Segment Start: Record extracts
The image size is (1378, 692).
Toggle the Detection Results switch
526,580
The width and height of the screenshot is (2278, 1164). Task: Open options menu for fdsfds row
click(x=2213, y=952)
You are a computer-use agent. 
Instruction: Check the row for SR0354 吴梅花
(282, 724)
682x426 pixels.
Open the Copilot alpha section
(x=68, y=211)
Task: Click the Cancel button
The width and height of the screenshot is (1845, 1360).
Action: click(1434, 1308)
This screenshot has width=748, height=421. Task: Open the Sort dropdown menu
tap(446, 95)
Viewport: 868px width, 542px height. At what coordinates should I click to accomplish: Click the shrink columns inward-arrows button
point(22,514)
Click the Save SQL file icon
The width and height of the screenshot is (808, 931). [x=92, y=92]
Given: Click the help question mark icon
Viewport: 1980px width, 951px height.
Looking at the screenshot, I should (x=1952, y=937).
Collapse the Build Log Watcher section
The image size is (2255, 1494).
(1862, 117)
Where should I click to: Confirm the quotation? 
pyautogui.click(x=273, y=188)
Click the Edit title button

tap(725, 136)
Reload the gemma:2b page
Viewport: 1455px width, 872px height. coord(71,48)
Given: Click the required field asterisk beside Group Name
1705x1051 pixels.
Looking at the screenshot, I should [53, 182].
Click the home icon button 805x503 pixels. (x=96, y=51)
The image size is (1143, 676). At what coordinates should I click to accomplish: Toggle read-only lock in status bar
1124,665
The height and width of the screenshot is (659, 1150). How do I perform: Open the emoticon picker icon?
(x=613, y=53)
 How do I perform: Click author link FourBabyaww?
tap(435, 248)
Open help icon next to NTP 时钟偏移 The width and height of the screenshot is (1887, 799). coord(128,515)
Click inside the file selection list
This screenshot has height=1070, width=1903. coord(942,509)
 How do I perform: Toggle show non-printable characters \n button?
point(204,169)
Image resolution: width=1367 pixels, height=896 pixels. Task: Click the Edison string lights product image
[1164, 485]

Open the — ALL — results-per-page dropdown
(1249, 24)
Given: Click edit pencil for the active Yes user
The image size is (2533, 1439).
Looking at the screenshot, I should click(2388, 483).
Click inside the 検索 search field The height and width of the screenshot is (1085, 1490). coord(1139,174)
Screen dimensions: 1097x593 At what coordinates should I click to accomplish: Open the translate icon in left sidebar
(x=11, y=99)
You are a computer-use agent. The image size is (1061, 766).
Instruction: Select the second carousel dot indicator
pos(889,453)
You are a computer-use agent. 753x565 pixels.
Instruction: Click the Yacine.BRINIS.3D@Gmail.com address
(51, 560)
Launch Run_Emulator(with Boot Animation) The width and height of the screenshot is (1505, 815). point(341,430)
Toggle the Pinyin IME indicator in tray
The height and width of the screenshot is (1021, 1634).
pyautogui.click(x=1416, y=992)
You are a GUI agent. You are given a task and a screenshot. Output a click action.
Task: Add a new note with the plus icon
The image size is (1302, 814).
Segment End: Record extracts
### [Work to be completed]
In the data above, find each line where the string "computer" appears, then copy it.

### [Your response]
You are a computer-use agent. 
You are a computer-use agent. The image size is (1061, 766).
You are a computer-use agent. 753x565 pixels.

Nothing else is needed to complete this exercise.